Хакер Тэвис Орманди (Tavis Ormandy), который является сотрудником Google и членом команды Project Zero, изучающей сетевую безопасность, сделал заявление о том, что обнаружил критический недостаток в абсолютно всех играх Blizzard Entertainment. Благодаря этой уязвимости, миллионы компьютеров, принадлежащих геймерам, в течение некоторого времени были уязвимы к атакам злоумышленников с использованием специального эксплойта.
All Blizzard games (World of Warcraft, Overwatch, Diablo III, Starcraft II, etc.) were vulnerable to DNS rebinding vulnerability allowing any website to run arbitrary code. 🎮 https://t.co/ssKyxfkuZo
— Tavis Ormandy (@taviso) January 22, 2018
Суть уязвимости заключается в следующем.

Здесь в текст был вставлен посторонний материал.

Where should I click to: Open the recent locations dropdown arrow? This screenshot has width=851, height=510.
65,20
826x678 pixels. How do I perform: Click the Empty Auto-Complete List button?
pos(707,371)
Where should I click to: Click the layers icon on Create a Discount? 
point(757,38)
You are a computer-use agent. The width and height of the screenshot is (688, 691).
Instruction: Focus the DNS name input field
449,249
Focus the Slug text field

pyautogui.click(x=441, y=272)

Все игры Blizzard устанавливаются и обновляются посредством утилиты Blizzard Update Agent, у которого «примерно 500 миллионов активных пользователей в месяц». Приложение запускает протокол удалённого вызова процедур JSON-RPC через HTTP-протокол на порту 1120 и принимает команды для установки, удаления, изменения настроек, обновления и прочих связанных с обслуживанием параметров. Чтобы избежать использования поддельных команд, Blizzard использует специальную схему проверки подлинности, с целью удостовериться, что RPC — это законный источник.

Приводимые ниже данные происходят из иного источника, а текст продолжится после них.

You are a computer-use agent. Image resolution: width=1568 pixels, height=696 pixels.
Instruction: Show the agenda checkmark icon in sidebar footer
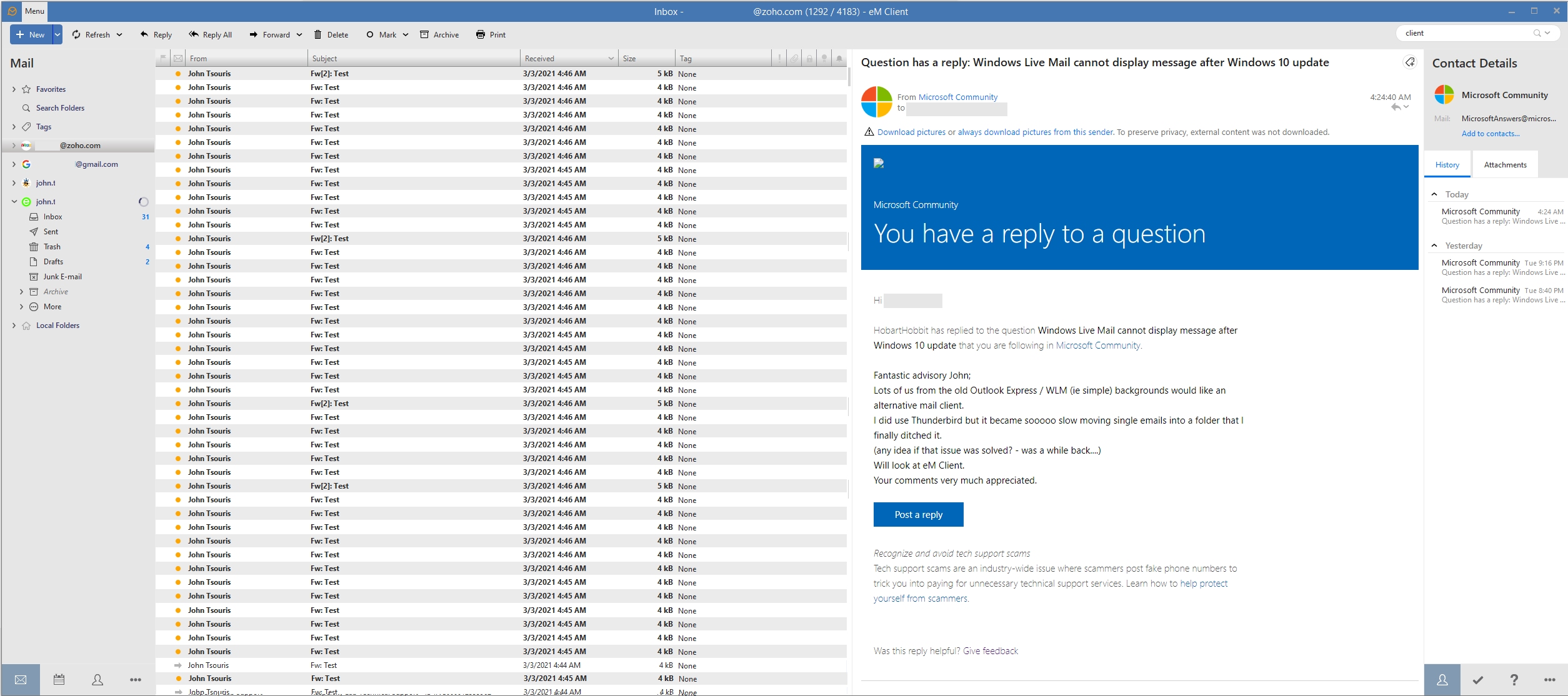coord(1477,680)
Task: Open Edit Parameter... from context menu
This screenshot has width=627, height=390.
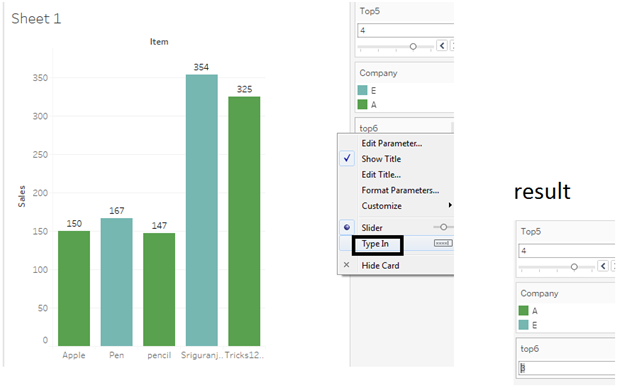Action: coord(391,143)
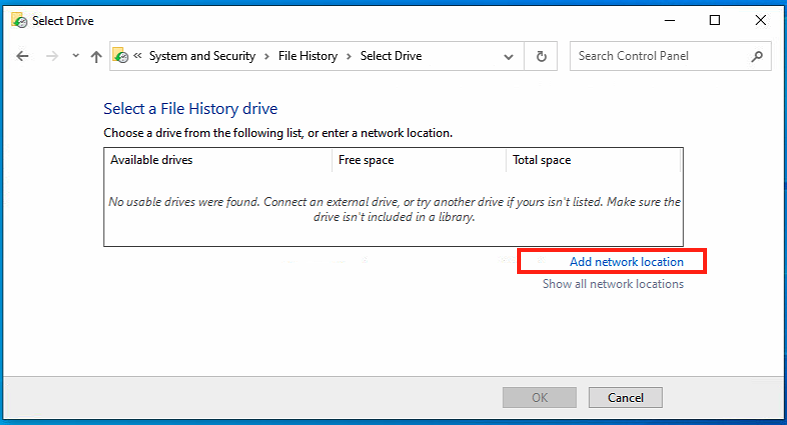Refresh the Select Drive page
This screenshot has height=425, width=787.
[542, 57]
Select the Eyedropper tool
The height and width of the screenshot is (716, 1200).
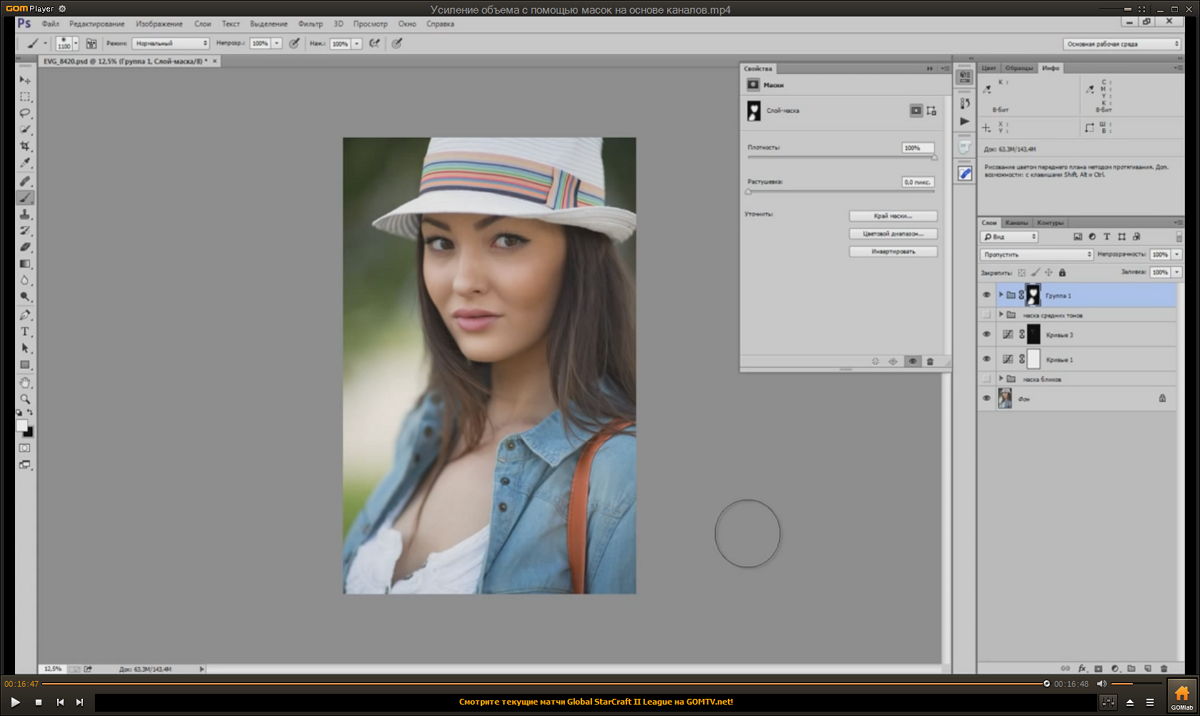tap(25, 164)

Орманди продемонстрировал, что Blizzard Update Agent уязвима для атаки DNS Rebinding, которая позволяет любому веб-сайту создавать DNS-адрес, с которым ей позволено взаимодействовать, а затем заставляет разрешить использование передаваемых команд на локальном узле. Локальная служба обновления Blizzard не может проверить, какое имя хоста запрашивает клиент, и отвечает на такие запросы. По сути, веб-сайт представляет собой мост между внешним сервером и локальным хостом. Это означает, что любой веб-сайт может отправлять привилегированные команды утилите обновления с использованием JavaScript.
Проще говоря, таким образом злоумышленники могли в любой момент отправлять нужные команды, за счёт чего получали возможность загружать на компьютеры жертв вредоносное ПО.
«Белый» хакер сообщил Blizzard о найденной уязвимости в декабре прошлого года. Какое-то время сотрудники компании поддерживали с ним связь, но позже перестали отвечать на сообщения. По словам эксперта, в версии клиента #5996 компания обеспечила лишь частичное исправление проблемы. Таким поведением они крайне разочаровали Орманди.
Однако, после обнародования информации представители Blizzard заявили, что на полноценное закрытие дыр в безопасности потребуется дополнительное время, хотя им было предложено «простое и элегантное решение». Разработчики ответили на сообщение Тэвиса и пообещали более серьёзные патчи, которые позволят приложению Blizzard связываться лишь с разрешёнными сайтами. В настоящее время они находятся на тестировании.
Никакой информации о том, что кто-то из злоумышленников успел воспользоваться эксплойтом, сотрудники Blizzard не предоставили.